The subtractor 652 subtracts the current frame and the bi-directional and temporal prediction frame generated by the averaging unit 669, thus removing temporal redundancy from a video.

The spatial conversion unit 654 removes spatial redundancy that supports spatial scalability, from the frame from which temporal redundancy has been removed by the subtractor 652, using a spatial conversion method. The Discrete Cosine Transform (DCT) method or a wavelet transform method is chiefly used as the spatial conversion method. A coefficient obtained by the result of spatial conversion is called a conversion coefficient. In particular, the coefficient is called a DCT coefficient when DCT is used for spatial conversion and a wavelet coefficient when wavelet transform is used for spatial conversion.

The quantization unit 656 quantizes the conversion coefficient obtained by the spatial conversion unit 654. Quantization refers to a process of representing the conversion coefficient with discrete values by dividing the conversion coefficient at predetermined intervals, and matching the discrete value to a predetermined index. Particularly, in the case of using the wavelet transform method as a spatial conversion method, an embedded quantization method is chiefly used as the quantization method.

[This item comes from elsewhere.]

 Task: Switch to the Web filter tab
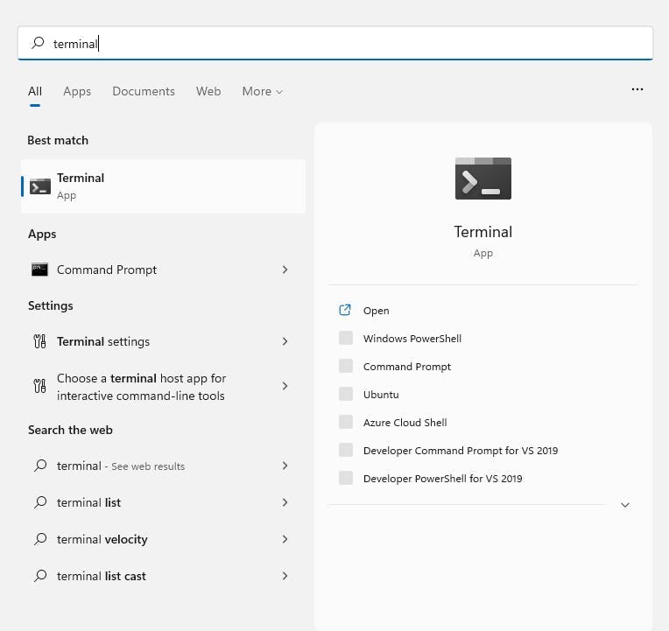point(208,91)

The entropy encoding unit 658 encodes the quantized conversion coefficients acquired by the quantization unit 656, and motion data is provided by the motion estimation unit 662, without loss, thus generating an output bitstream. An arithmetic encoding method or a variable length encoding method may be used as the lossless encoding method.

The video encoder 600 may further include a dequantization unit 666 and an inverse spatial conversion unit 668, in the case where closed loop video encoding is supported to reduce a drifting error between an encoder and a decoder.

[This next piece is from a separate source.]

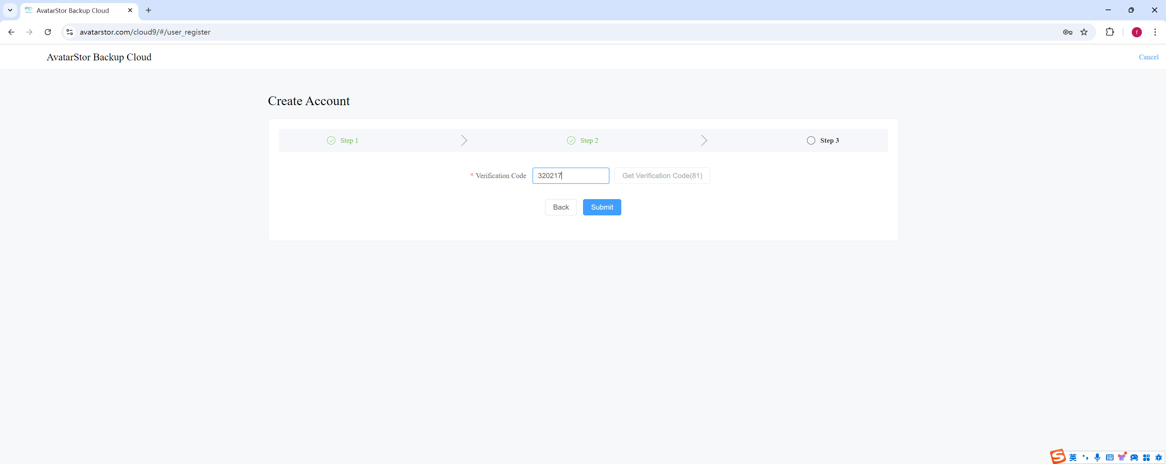
Task: Open the Sogou skin shirt icon
Action: click(x=1122, y=457)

The dequantization unit 666 dequantizes the quantized coefficients acquired by the quantization unit 656. Dequantization is the inverse of the quantization process.

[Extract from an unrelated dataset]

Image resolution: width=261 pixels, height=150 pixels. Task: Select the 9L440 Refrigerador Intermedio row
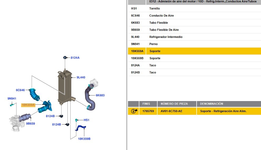(x=194, y=37)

The inverse spatial conversion unit 668 performs inverse spatial conversion on dequantization results, and provides the conversion results to an adder 664.

The adder 664 adds a predicted frame, which is provided by the motion compensation unit 660, and is stored in a frame buffer (not shown), and a restored residual frame, which is provided by the inverse spatial conversion unit 668, thus restoring a video frame, and provides the restored video frame to the motion estimation unit 662 as a reference frame.

The base layer encoder 610 may include a spatial conversion unit 616, a quantization unit 618, an entropy encoding unit 620, a motion estimation unit 626, a motion compensation unit 624, a dequantization unit 630, an inverse spatial conversion unit 632, a virtual forward reference frame generating unit 622, a down-sampler 612, and an up-sampler 621. For ease of description, the up-sampler 621 is included in the base layer encoder 610, but it may be located in the video encoder 600.

The virtual forward reference frame generating unit 622 receives the motion vector of a backward reference frame from the motion estimation unit 626, a restored video frame from an adder 628, and restored residual images, that is, results acquired by restoring the difference of a current frame and a temporal prediction frame, from the inverse spatial conversion unit 632, and generates a virtual forward reference frame. The virtual forward reference frame may be generated using the method described above with reference to FIG. 4 or 5.

The down-sampler 612 performs down-sampling on an original input frame based on the resolution of the base layer. This assumes that the resolution of the enhancement layer and the resolution of the base layer are different, so that the down-sampling process may be omitted when the resolutions of both of the layers are the same.

The up-sampler 621 performs up-sampling on the virtual forward reference frame output from the virtual forward reference frame generating unit 622 as needed, and provides up-sampled results to the motion estimation unit 662 of the enhancement layer encoder 650. When the resolution of the enhancement layer and the resolution of the base layer are the same, the up-sampler 621 need not be used.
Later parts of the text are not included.